* **Task directions**
In the material below, find the line that contains "دکتری آزاد (103, 2460)" and the line that contains "Textiles (298, 320)", then write out exactly those two lines and everything between them.

━━━━━━

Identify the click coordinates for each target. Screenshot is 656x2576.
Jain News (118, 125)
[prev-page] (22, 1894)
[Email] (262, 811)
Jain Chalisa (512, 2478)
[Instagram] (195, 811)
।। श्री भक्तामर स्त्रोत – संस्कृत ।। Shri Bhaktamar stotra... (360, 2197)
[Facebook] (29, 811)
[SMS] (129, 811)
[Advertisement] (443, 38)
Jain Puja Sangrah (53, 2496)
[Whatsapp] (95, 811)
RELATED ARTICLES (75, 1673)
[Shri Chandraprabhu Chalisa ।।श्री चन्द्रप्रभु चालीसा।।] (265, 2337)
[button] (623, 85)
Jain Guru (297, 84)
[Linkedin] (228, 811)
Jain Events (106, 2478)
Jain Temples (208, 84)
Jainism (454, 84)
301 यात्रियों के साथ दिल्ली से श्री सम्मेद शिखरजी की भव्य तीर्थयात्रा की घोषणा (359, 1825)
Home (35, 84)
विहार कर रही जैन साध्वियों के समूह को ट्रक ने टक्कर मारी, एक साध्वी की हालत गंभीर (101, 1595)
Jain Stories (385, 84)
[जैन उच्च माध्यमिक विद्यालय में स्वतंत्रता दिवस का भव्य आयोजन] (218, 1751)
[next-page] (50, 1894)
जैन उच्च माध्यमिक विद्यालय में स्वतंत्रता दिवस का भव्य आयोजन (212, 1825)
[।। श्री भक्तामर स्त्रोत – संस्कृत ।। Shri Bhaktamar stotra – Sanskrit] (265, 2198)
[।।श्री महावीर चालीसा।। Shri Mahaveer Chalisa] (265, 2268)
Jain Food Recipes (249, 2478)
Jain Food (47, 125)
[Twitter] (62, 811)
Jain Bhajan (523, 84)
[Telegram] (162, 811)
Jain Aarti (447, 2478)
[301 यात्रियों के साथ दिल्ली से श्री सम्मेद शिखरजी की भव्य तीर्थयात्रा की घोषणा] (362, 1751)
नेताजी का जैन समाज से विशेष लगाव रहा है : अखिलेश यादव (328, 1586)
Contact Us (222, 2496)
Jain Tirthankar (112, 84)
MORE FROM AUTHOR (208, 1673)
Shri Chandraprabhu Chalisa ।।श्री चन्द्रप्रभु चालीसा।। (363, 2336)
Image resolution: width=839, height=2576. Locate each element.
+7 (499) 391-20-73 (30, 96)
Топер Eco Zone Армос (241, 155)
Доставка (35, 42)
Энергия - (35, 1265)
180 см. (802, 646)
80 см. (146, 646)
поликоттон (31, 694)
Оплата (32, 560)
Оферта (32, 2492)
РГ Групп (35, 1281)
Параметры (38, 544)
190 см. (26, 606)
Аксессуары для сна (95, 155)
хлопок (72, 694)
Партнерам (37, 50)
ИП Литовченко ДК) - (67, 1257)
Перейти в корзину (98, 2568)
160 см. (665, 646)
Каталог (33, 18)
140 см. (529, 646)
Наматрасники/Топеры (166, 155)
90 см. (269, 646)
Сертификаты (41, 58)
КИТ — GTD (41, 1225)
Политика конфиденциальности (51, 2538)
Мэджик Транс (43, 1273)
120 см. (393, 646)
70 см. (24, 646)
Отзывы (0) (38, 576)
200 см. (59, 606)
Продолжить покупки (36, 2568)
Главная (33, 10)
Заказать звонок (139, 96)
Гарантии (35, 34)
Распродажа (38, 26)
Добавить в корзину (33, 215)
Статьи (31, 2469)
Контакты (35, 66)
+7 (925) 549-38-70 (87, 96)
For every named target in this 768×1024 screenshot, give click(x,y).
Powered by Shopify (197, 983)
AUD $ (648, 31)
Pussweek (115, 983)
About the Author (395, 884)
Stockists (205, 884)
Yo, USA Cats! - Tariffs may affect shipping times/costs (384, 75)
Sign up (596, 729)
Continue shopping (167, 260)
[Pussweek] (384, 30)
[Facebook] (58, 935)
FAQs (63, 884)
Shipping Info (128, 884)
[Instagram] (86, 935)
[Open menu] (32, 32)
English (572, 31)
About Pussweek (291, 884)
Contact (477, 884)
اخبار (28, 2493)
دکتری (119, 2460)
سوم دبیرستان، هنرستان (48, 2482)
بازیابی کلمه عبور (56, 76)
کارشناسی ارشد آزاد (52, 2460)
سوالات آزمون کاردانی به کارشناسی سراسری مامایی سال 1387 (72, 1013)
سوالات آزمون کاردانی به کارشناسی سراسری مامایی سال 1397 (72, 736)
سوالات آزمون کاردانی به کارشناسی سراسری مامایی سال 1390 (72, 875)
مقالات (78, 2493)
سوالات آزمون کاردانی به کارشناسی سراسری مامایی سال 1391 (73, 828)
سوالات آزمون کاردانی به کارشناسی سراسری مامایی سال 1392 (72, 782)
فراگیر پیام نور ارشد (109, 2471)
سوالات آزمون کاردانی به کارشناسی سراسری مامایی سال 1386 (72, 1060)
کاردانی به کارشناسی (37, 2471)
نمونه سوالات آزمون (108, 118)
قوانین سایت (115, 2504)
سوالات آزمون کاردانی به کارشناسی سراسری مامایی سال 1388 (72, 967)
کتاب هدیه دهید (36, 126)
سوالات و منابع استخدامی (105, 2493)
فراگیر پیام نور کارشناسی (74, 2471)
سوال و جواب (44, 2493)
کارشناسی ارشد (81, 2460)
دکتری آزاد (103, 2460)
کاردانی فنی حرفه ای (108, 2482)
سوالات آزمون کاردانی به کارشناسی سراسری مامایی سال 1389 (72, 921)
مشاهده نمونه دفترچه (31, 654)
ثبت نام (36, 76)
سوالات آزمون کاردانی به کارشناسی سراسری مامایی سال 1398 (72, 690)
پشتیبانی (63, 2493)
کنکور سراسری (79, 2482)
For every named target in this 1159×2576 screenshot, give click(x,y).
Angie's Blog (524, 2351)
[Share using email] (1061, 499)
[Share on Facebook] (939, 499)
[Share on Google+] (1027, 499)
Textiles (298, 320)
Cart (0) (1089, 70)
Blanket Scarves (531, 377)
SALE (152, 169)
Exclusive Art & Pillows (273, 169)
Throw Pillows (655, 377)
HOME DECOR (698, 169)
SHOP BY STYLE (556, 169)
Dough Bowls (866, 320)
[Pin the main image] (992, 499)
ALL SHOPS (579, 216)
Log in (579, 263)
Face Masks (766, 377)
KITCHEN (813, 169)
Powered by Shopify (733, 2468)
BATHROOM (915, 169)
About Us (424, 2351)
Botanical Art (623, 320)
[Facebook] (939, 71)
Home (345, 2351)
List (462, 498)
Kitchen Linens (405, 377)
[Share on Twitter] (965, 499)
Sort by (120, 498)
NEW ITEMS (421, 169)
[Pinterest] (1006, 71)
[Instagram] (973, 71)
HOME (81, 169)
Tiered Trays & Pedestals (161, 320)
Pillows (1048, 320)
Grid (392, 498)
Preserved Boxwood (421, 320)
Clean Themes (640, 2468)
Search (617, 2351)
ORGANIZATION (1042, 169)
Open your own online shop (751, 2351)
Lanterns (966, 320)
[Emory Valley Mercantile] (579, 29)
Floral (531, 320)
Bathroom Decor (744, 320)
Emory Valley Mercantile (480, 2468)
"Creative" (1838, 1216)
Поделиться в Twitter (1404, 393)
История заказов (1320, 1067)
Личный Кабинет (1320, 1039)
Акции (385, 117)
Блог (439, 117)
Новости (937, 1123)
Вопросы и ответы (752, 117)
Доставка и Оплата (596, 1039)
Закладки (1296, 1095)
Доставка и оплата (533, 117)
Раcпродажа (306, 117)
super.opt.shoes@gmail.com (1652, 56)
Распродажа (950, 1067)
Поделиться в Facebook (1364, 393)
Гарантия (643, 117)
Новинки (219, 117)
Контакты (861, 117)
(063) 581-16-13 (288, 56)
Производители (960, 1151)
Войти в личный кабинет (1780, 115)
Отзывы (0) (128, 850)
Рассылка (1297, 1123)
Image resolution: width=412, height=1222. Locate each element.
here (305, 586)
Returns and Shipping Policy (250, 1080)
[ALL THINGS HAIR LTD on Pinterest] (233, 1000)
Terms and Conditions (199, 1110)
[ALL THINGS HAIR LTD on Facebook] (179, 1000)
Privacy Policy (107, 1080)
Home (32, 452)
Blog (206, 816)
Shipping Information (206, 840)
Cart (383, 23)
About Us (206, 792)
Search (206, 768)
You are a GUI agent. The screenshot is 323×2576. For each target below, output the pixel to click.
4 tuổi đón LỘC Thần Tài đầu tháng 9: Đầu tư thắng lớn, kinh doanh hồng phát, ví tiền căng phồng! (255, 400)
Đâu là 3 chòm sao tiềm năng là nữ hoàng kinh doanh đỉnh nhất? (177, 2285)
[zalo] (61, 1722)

━━━━━━

* **Result of the task**
دکتری آزاد (103, 2460)
کاردانی فنی حرفه ای (108, 2482)
سوالات آزمون کاردانی به کارشناسی سراسری مامایی سال 1389 (72, 921)
مشاهده نمونه دفترچه (31, 654)
ثبت نام (36, 76)
سوالات آزمون کاردانی به کارشناسی سراسری مامایی سال 1398 (72, 690)
پشتیبانی (63, 2493)
کنکور سراسری (79, 2482)
For every named target in this 1159×2576 screenshot, give click(x,y).
Angie's Blog (524, 2351)
[Share using email] (1061, 499)
[Share on Facebook] (939, 499)
[Share on Google+] (1027, 499)
Textiles (298, 320)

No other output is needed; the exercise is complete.